#### [Directive]
Rewrite the stretch of data from the start through the line containing "Kinderkarneval mit der EKG (649, 1251)", changing "Privacy Statement" to "Privacy Notice" and leaving everything else as it is.

(Entries taken from a collection)

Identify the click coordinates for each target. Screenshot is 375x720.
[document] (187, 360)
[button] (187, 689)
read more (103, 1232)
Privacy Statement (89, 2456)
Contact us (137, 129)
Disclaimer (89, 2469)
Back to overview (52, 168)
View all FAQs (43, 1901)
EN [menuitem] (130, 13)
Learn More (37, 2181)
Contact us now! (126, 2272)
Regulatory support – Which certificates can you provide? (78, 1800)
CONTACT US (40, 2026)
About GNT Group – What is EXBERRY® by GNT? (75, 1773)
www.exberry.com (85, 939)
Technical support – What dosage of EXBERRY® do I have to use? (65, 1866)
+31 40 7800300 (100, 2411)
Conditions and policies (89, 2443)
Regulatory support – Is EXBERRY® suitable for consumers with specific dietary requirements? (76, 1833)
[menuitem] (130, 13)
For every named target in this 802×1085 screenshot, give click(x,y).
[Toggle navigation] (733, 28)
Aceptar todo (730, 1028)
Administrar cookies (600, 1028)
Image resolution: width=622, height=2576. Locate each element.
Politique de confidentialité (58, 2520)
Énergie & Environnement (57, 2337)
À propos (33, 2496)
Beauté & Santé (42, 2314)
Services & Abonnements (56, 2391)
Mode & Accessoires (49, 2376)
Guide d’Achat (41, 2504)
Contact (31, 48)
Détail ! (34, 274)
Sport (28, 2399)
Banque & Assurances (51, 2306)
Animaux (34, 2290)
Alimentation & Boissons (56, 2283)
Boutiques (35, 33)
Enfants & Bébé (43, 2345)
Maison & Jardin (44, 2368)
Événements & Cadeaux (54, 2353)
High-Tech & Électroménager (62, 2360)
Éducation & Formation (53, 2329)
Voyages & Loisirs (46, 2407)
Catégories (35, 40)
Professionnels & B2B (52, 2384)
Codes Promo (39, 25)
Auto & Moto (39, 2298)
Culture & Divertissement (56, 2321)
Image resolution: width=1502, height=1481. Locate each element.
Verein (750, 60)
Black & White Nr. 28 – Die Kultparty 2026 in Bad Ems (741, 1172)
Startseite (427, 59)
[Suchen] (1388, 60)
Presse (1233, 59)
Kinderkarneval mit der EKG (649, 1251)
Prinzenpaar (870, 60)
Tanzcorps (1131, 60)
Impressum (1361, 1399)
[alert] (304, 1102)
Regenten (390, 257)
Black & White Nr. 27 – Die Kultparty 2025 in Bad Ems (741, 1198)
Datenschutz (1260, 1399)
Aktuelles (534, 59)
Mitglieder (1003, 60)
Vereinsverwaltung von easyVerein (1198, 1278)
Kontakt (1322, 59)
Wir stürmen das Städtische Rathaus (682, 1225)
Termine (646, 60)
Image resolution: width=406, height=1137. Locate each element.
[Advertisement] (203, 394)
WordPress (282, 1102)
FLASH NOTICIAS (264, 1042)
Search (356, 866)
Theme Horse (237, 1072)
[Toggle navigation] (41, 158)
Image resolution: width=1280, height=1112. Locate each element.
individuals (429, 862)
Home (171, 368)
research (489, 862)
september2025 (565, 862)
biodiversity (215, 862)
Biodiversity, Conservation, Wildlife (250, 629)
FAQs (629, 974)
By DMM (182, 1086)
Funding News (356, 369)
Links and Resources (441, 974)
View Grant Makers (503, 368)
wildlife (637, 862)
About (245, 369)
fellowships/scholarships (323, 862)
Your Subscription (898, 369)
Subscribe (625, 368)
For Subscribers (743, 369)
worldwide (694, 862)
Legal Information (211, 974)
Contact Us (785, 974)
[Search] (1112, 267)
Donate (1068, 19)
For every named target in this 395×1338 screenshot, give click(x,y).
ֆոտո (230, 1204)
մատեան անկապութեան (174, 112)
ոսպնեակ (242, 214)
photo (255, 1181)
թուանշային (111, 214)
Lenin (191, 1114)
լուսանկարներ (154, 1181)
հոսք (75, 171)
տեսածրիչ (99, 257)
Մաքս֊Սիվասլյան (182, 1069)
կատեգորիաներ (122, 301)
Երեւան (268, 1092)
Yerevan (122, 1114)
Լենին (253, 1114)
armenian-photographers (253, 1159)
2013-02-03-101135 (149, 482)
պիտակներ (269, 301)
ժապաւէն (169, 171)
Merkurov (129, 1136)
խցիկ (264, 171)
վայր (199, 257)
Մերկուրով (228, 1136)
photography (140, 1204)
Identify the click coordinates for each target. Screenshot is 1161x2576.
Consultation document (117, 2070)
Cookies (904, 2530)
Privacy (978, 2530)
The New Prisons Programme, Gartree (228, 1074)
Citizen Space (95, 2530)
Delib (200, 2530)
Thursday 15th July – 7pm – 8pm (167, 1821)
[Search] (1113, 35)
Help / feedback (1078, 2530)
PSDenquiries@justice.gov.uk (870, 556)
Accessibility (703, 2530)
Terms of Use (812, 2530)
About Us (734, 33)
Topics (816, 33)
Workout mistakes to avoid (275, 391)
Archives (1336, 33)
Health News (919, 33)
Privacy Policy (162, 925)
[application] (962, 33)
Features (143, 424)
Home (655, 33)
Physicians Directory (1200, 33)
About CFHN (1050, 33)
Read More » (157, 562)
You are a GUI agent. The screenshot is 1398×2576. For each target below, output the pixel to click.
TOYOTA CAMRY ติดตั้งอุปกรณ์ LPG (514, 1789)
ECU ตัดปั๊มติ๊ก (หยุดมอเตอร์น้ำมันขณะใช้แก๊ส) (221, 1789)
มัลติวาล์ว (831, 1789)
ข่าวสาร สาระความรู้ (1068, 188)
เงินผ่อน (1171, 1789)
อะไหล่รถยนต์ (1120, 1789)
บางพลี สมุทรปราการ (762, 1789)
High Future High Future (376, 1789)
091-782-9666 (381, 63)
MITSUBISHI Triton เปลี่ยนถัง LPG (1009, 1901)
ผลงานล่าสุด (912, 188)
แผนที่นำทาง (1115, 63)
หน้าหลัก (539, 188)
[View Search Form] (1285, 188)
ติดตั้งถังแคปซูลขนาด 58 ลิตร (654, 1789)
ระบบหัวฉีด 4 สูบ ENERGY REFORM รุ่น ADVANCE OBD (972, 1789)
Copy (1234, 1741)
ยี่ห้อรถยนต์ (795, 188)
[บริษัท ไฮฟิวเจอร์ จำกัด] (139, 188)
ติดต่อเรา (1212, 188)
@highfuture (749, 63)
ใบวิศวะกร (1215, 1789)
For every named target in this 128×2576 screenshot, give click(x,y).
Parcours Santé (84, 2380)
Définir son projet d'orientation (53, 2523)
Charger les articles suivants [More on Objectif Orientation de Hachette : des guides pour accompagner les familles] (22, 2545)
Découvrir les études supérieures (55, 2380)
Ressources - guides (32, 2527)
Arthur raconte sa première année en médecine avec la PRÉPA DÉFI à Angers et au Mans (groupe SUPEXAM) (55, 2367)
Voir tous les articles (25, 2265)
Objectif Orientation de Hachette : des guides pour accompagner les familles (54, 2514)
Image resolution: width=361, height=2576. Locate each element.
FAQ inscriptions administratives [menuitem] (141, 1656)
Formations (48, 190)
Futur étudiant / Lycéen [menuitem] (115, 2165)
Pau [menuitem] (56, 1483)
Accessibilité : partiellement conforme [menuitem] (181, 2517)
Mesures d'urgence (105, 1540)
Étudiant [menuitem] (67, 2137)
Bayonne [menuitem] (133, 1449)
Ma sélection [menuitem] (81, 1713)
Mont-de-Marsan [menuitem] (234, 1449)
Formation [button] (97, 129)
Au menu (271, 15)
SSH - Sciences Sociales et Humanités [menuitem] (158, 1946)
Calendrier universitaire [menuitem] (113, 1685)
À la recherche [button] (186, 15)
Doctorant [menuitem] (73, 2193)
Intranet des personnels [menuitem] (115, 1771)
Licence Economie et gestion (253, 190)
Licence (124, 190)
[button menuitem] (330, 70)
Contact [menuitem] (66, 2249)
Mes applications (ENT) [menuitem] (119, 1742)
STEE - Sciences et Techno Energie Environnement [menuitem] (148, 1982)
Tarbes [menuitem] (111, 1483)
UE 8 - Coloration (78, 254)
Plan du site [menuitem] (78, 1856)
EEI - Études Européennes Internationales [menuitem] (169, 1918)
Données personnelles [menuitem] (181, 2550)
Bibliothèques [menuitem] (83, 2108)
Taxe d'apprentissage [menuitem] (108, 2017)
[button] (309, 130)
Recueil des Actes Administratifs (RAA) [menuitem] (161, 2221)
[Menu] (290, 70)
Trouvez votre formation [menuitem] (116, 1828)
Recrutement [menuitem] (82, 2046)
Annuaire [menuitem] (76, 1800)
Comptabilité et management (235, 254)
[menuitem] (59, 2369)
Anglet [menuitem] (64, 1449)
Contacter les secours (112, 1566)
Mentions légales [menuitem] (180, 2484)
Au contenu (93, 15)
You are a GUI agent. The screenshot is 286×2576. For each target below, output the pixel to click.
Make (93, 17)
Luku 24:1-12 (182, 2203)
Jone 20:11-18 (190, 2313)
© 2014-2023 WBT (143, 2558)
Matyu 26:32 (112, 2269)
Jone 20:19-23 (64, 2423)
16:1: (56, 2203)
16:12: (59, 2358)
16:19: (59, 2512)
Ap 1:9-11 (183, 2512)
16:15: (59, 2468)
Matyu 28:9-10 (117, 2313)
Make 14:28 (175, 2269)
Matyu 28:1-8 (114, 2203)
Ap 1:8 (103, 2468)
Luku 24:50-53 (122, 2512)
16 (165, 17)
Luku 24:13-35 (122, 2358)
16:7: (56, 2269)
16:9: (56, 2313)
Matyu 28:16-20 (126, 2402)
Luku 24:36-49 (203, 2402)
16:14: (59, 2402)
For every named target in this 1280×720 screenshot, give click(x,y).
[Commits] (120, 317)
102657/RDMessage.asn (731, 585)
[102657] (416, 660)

#### [Task answer]
Identify the click coordinates for each target. Screenshot is 375x720.
[document] (187, 360)
[button] (187, 689)
read more (103, 1232)
Privacy Notice (89, 2456)
Contact us (137, 129)
Disclaimer (89, 2469)
Back to overview (52, 168)
View all FAQs (43, 1901)
EN [menuitem] (130, 13)
Learn More (37, 2181)
Contact us now! (126, 2272)
Regulatory support – Which certificates can you provide? (78, 1800)
CONTACT US (40, 2026)
About GNT Group – What is EXBERRY® by GNT? (75, 1773)
www.exberry.com (85, 939)
Technical support – What dosage of EXBERRY® do I have to use? (65, 1866)
+31 40 7800300 (100, 2411)
Conditions and policies (89, 2443)
Regulatory support – Is EXBERRY® suitable for consumers with specific dietary requirements? (76, 1833)
[menuitem] (130, 13)
For every named target in this 802×1085 screenshot, give click(x,y).
[Toggle navigation] (733, 28)
Aceptar todo (730, 1028)
Administrar cookies (600, 1028)
Image resolution: width=622, height=2576. Locate each element.
Politique de confidentialité (58, 2520)
Énergie & Environnement (57, 2337)
À propos (33, 2496)
Beauté & Santé (42, 2314)
Services & Abonnements (56, 2391)
Mode & Accessoires (49, 2376)
Guide d’Achat (41, 2504)
Contact (31, 48)
Détail ! (34, 274)
Sport (28, 2399)
Banque & Assurances (51, 2306)
Animaux (34, 2290)
Alimentation & Boissons (56, 2283)
Boutiques (35, 33)
Enfants & Bébé (43, 2345)
Maison & Jardin (44, 2368)
Événements & Cadeaux (54, 2353)
High-Tech & Électroménager (62, 2360)
Éducation & Formation (53, 2329)
Voyages & Loisirs (46, 2407)
Catégories (35, 40)
Professionnels & B2B (52, 2384)
Codes Promo (39, 25)
Auto & Moto (39, 2298)
Culture & Divertissement (56, 2321)
Image resolution: width=1502, height=1481. Locate each element.
Verein (750, 60)
Black & White Nr. 28 – Die Kultparty 2026 in Bad Ems (741, 1172)
Startseite (427, 59)
[Suchen] (1388, 60)
Presse (1233, 59)
Kinderkarneval mit der EKG (649, 1251)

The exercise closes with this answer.